Removing an appointee

This information applies to England and Wales.

An appointee is someone the Department of Work and Pensions (DWP) authorises to manage your benefits for you.

If you are not happy with your appointee, you can ask the DWP to remove or change them. You do not need your appointee’s permission. The DWP decides whether the person should be removed or changed.

Warning Your benefits might be paused

If your appointee is changed, your benefit payments will be paused. You need to find someone else as quickly as possible.

When an appointee can be removed

The DWP decides whether to remove someone. This is not your appointee’s decision.

The DWP will remove an appointee if:

  • you can manage your own benefits
  • your appointee is not suitable

You can manage your own benefits

You no longer need an appointee if you can manage your own benefits.

Your appointee should let the DWP know. This is the best way to remove an appointee if your appointee is happy to do this.
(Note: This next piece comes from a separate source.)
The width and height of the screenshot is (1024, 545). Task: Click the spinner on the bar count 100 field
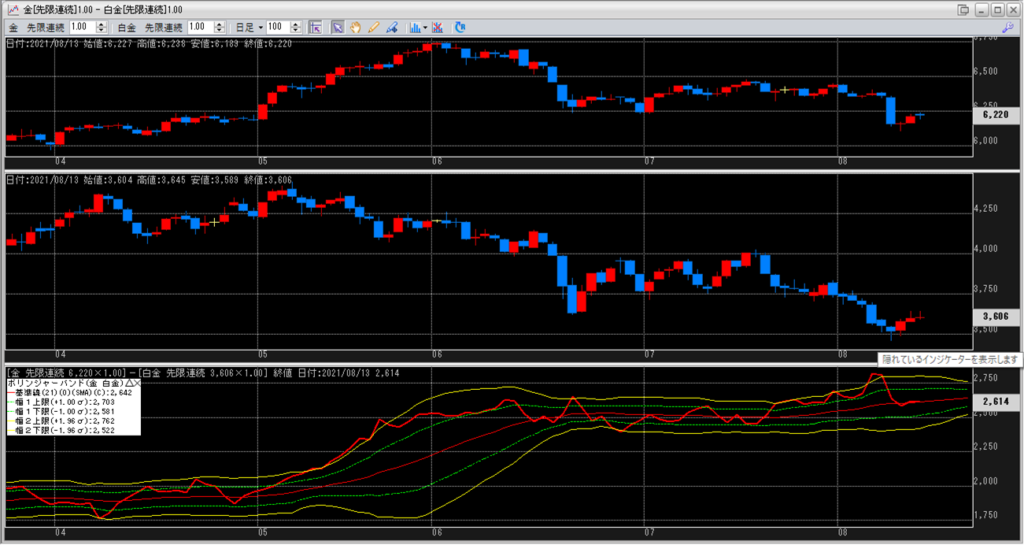point(296,26)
If your appointee refuses to do this, you can contact the DWP yourself and apply for them to be removed.

Your appointee is not suitable

If you think that your appointee is not acting in your best interests, tell the DWP.
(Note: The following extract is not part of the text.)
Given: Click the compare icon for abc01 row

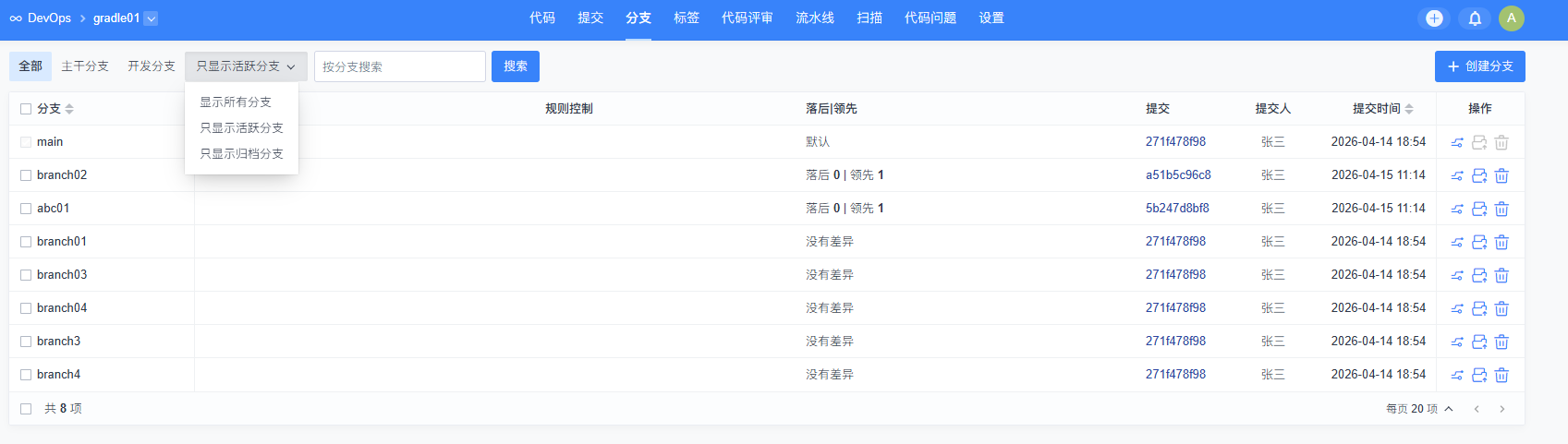Looking at the screenshot, I should tap(1457, 209).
This could be because they:

  • find it hard to manage your benefits
  • are keeping your money or using it to control you (this could be financial abuse)

DWP visit

The DWP will probably visit you and your appointee to decide whether to remove them. The DWP will send a letter with the date of their visit, and the name of the Visiting Officer.
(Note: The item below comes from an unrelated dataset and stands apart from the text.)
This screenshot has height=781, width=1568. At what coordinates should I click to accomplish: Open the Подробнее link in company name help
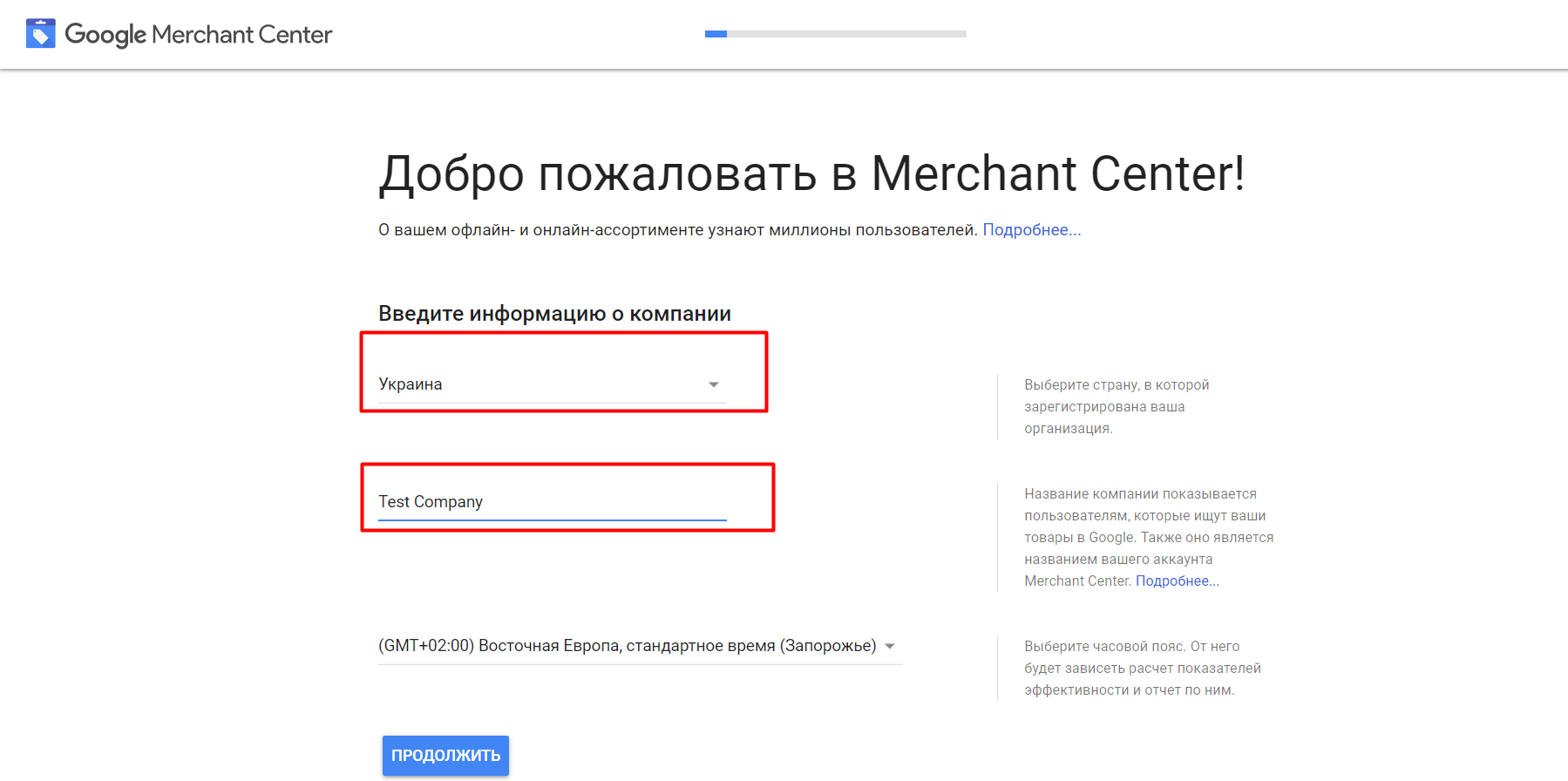point(1177,581)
Warning Letter goes to your appointee

The DWP will send a letter with details of the visit to your appointee. Your appointee needs to tell you when the DWP is coming.

Your appointee cannot cancel the visit.

After the visit, they will write to you and your appointee. They can decide to remove, keep or change your appointee.

Removing appointeeship

If the DWP agree you can manage your own benefits, they will remove your appointee.

You would become responsible for managing your benefit claims, renewals and assessments. You decide what account the benefit money is paid into.

Keeping your appointee

Your appointee will stay if the DWP decides that:

  • you cannot manage your own benefits
  • your appointee is managing your benefits properly

Changing your appointee

The DWP might agree that your appointee is not suitable but decide that you still need an appointee. This means you need to find a new appointee as quickly as possible so it is worth thinking about who could replace your appointee.